The goal of the assignment is to read data from a text file that has information on chess players and their performance in a tournament, create a data frame that has five specified columns, and write that data frame to a csv file.

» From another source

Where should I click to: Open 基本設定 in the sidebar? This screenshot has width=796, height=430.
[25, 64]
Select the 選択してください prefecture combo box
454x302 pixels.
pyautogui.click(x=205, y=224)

The five columns are: Player Name, Player State, Total Points, Player Pre Rating, Average Opponent Pre Rating
I copied the text file to my Github repo and then pulled the text file from the repo to allow for recreation of the code. I squished the text file to remove any unnecessary spaces.
library(tidyverse)
## ── Attaching core tidyverse packages ──────────────────────── tidyverse 2.0.0 ──
## ✔ dplyr 1.1.4 ✔ readr 2.1.5
## ✔ forcats 1.0.0 ✔ stringr 1.5.1
## ✔ ggplot2 3.4.4 ✔ tibble 3.2.1
## ✔ lubridate 1.9.3 ✔ tidyr 1.3.1
## ✔ purrr 1.0.2
## ── Conflicts ────────────────────────────────────────── tidyverse_conflicts() ──
## ✖ dplyr::filter() masks stats::filter()
## ✖ dplyr::lag() masks stats::lag()
## ℹ Use the conflicted package (<http://conflicted.r-lib.org/>) to force all conflicts to become errors
library(readr)
fileURL <- 'https://raw.githubusercontent.com/stoybis/DATA607Repo/main/tournamentinfo.txt'
txtFileData <- read_lines(url(fileURL), skip = 3)
txtFileDataSquished <- str_squish(txtFileData)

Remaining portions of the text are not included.